- _Dataset_
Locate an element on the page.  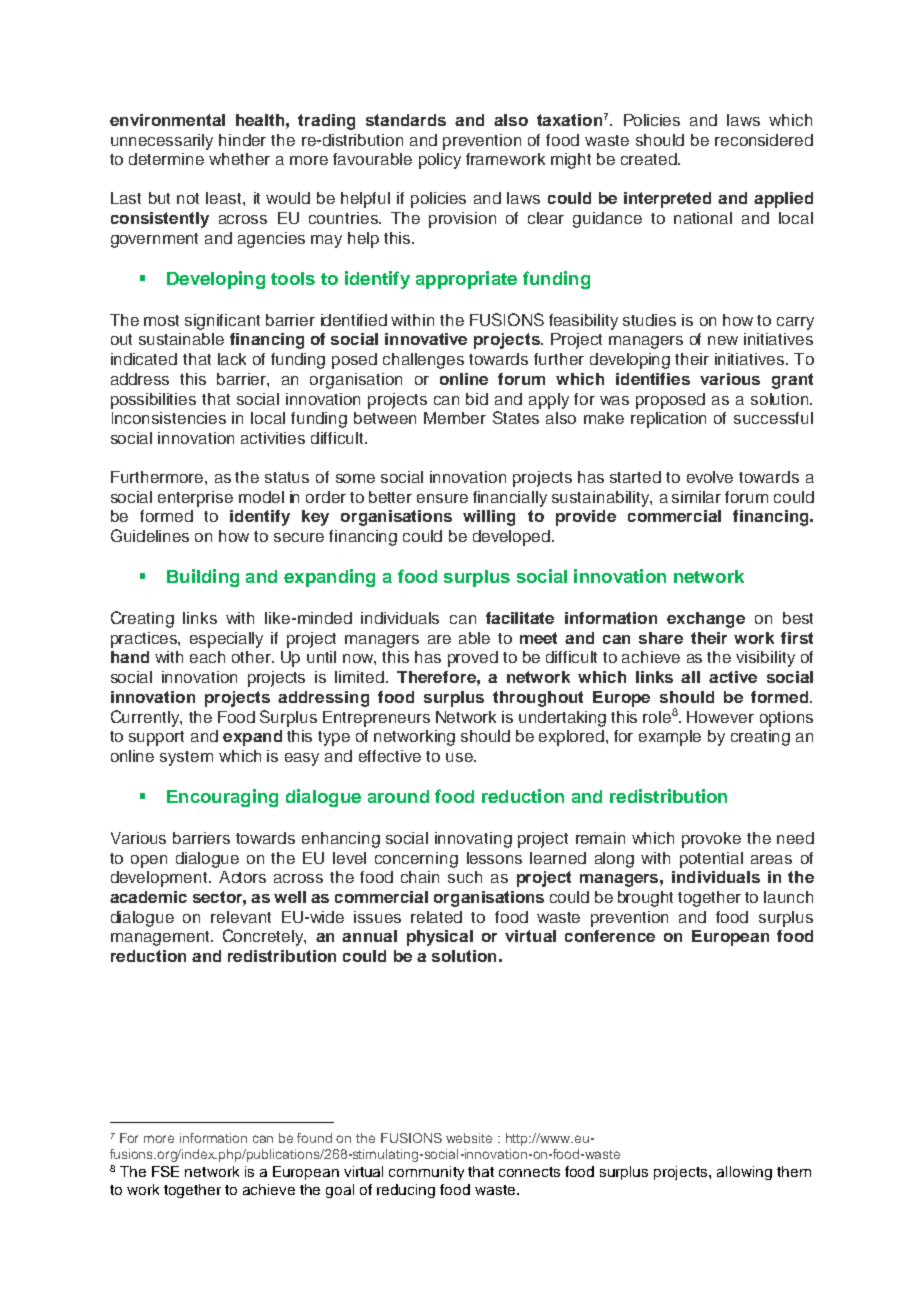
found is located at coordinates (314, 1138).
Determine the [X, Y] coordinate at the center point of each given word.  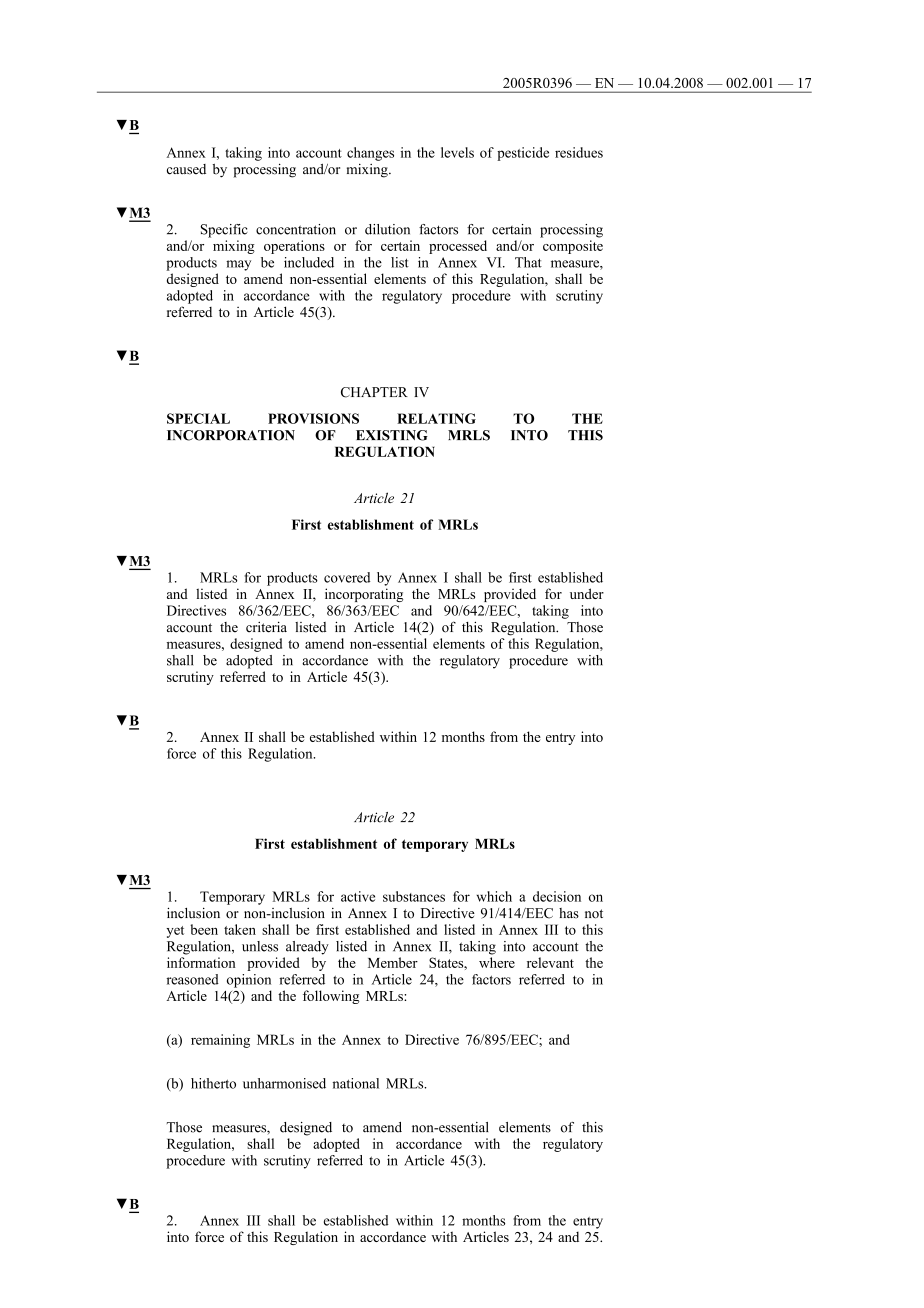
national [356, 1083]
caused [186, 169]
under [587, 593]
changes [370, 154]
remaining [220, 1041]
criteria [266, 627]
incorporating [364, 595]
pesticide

- _Written instruction_
Rewrite the records above with "element" replaced by "item" and all other text unchanged. Leave the pictures out of your answer.

- _Solution to this problem_
Locate an item on the page.  
found is located at coordinates (314, 1138).
Determine the [X, Y] coordinate at the center point of each given word.  
national [356, 1083]
caused [186, 169]
under [587, 593]
changes [370, 154]
remaining [220, 1041]
criteria [266, 627]
incorporating [364, 595]
pesticide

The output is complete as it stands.